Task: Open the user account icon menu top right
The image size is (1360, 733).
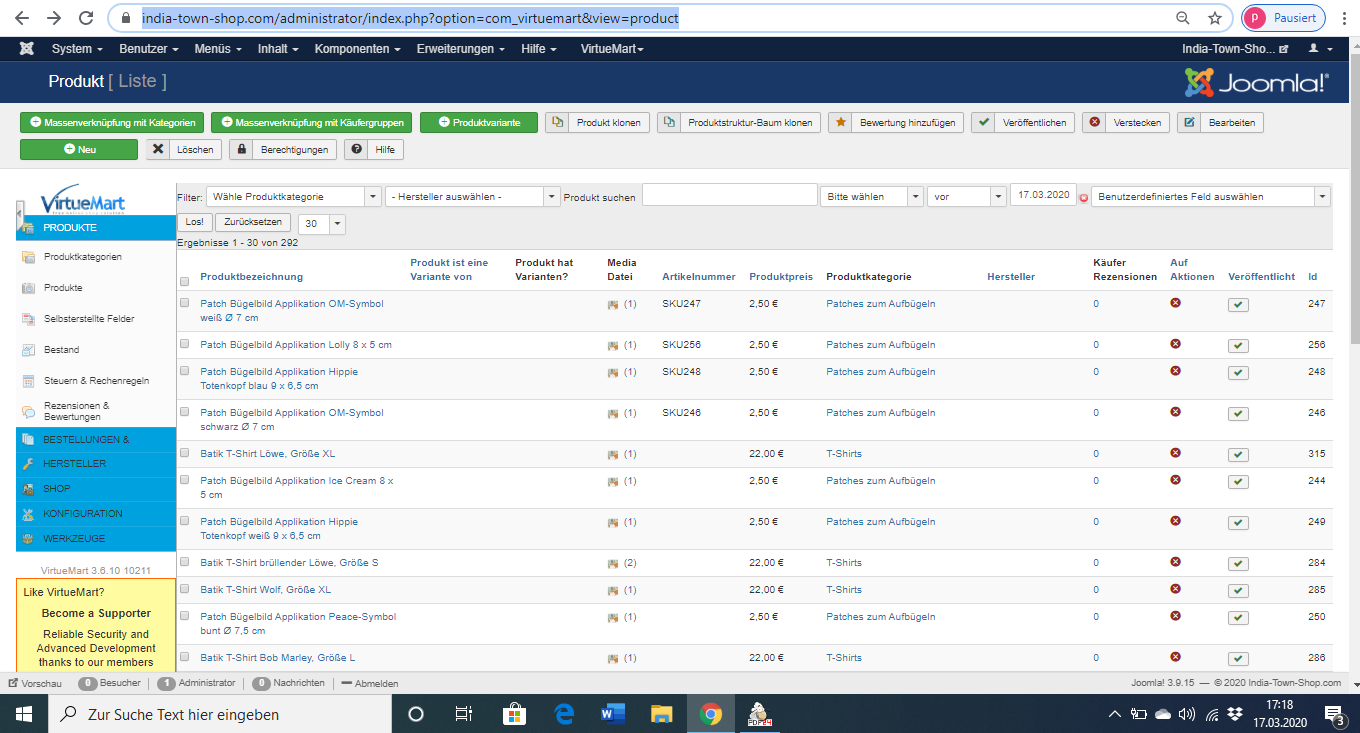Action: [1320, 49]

---

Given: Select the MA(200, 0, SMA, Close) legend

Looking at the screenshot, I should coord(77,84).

...

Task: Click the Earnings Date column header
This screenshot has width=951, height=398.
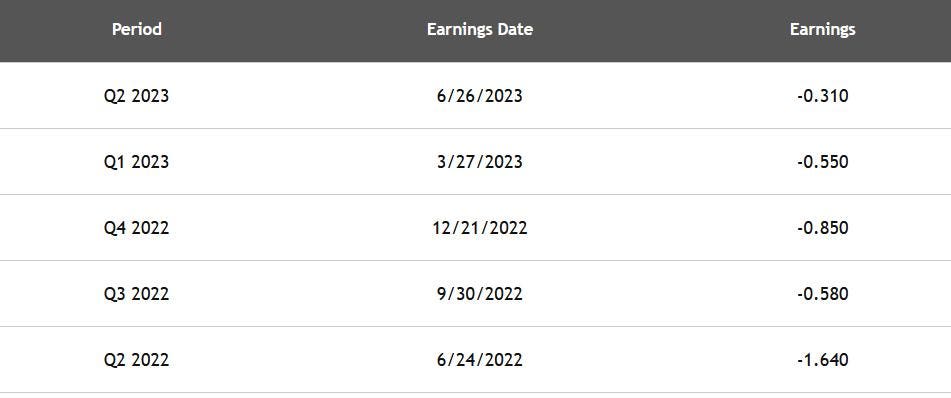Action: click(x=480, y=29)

WORK REQUEST = Once you have counted the lines of the records that contain the word "Task", give the count and nothing else.

FINAL ANSWER = 2